Obwohl die Presse sich vergangene Woche, nachdem von der Leyen die Broschüre sperren ließ, über die "zweideutigen" und "grenzwertigen" Inhalte des Ratgebers empörte, waren die meisten Berichte über den Skandal nur halbherzig recherchiert: Zwar wurde über den Ratgeber geschimpft - wie es aber letztendlich zu seiner Sperrung durch das Ministerium kam oder warum sich die Bürger dort überhaupt beschwert hatten, wurde von den meisten Medien nicht thematisiert.

Nur die wenigsten Zeitungen zitierten den Artikel "Auf dem Weg zum neuen Menschen" von Gabriele Kuby (JF 27/07), in dem die Soziologin den Skandal überhaupt erst aufgedeckt hatte. Der Kölner Express hat die Geschichte nach Kuby als erste Zeitung breiter thematisiert und weiterrecherchiert: "Das ist mehr als mißverständlich. Pädophile könnten solche amtlichen Anleitungen als Rechtfertigung benutzen", sagte zum Beispiel Irene Johns vom Vorstand des Kinderschutzbunds gegenüber dem Boulevardblatt. Auf diesen Artikel folgten mehrerer Berichte in anderen Zeitungen.

Nach einer turbulenten Woche, in der das Familienministerium sich gegenüber zahlreiche Vorwürfen aus der Presse verteidigen mußte, wollte das Ministerium den Skandal am Montag nicht mehr kommentieren. "Letzte Woche gab es dazu sehr viele Anfragen", sagte eine Sprecherin gegenüber der JF. Nach dem ganzen Wirbel wolle man sich zu dem Thema nun nicht mehr äußern.

Während das Ministerium versucht, Gras über den Skandal wachsen zu lassen, schwankt der Tenor auch in den Medien entsprechend: Als Spiegel-Online am Montag - fast eine Woche, nachdem Ursula von der Leyen die Broschüre aus dem Verkehr hat ziehen lassen - auf den ursprünglichen Artikel von Gabriele Kuby in der JUNGEN FREIHEIT aufmerksam wurde, war der Skandal plötzlich keiner mehr: Vielmehr handele es sich um "Verleumdung" und ein "Zerrbild" seitens der "Konservativen".

▶ [AUFGABEN]
a) Übertragen Sie diesen Satz aus dem Seitenauszug ins Englische: „"Letzte Woche gab es dazu sehr viele Anfragen", sagte eine Sprecherin gegenüber der JF.“
b) Mit welchem Artikel wurde der Skandal laut Seitenauszug aufgedeckt, und wer hat ihn verfasst?
c) Nennen Sie alle Presseorgane, die im Seitenauszug namentlich erwähnt werden.

[Positionsdaten für Wörter und Objekte]

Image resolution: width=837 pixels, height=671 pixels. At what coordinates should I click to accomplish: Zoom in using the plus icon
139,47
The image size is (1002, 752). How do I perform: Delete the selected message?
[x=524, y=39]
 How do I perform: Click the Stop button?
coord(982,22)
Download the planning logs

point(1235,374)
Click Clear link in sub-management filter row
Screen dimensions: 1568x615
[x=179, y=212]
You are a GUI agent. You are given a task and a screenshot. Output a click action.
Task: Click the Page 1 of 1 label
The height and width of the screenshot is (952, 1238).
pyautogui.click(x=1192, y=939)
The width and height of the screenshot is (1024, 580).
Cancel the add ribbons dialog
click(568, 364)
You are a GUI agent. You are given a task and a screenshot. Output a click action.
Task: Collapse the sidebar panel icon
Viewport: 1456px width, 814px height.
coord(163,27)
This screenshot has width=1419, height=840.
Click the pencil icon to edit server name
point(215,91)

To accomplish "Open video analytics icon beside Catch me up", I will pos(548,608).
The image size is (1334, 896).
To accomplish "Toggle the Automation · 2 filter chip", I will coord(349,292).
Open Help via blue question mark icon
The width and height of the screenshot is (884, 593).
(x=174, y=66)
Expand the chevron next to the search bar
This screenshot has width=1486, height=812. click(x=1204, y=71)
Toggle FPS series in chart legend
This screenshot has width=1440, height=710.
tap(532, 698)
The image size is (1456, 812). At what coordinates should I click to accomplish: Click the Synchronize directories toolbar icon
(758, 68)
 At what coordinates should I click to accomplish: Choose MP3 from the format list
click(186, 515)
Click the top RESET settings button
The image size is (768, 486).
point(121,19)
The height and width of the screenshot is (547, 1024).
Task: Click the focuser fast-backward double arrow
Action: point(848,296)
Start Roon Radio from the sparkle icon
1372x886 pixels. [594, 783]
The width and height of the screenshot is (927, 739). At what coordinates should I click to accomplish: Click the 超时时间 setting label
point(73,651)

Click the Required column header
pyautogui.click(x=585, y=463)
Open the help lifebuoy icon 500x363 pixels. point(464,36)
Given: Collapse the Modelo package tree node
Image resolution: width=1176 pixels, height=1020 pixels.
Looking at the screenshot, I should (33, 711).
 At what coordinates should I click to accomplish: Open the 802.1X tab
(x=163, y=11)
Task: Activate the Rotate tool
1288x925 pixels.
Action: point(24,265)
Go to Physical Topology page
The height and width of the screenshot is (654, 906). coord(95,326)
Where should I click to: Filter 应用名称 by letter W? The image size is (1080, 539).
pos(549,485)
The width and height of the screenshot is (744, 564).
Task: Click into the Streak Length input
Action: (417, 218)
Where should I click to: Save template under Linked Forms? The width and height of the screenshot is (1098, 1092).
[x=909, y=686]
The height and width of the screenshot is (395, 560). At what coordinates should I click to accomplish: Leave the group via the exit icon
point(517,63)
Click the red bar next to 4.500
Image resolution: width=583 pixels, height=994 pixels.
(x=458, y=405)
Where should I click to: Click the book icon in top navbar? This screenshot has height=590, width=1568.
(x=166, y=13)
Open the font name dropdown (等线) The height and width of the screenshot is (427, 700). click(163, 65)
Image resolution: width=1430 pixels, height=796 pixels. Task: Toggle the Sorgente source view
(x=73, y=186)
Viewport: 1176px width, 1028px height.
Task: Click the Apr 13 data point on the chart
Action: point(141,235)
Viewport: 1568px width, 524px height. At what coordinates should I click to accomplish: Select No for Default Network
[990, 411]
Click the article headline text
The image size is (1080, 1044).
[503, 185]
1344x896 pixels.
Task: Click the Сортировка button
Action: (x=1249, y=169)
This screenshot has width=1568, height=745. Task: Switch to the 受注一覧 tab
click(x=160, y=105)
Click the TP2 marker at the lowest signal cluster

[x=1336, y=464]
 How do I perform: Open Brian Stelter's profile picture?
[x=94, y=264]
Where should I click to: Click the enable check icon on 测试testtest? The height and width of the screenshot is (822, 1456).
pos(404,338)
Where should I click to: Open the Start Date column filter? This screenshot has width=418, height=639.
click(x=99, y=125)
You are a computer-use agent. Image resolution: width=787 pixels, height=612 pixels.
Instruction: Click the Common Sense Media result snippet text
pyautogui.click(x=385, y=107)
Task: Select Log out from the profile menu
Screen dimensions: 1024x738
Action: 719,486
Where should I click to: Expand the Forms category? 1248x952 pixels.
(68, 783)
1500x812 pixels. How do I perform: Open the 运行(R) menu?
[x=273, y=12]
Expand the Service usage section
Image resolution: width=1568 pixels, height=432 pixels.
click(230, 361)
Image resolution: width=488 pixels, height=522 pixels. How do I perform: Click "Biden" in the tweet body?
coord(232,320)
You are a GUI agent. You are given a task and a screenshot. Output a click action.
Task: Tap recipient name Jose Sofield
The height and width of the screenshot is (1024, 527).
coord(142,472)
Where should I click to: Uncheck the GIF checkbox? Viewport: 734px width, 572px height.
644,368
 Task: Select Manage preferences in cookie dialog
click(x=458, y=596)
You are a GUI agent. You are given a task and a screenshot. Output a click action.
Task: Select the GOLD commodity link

▶ [ANTWORTEN JE AUFGABE]
a) "There were a great many inquiries about this last week," a spokeswoman told the JF.

b) Mit dem Artikel „Auf dem Weg zum neuen Menschen“ der Soziologin Gabriele Kuby (JF 27/07).

c)
- Junge Freiheit (JF)
- Kölner Express
- Spiegel-Online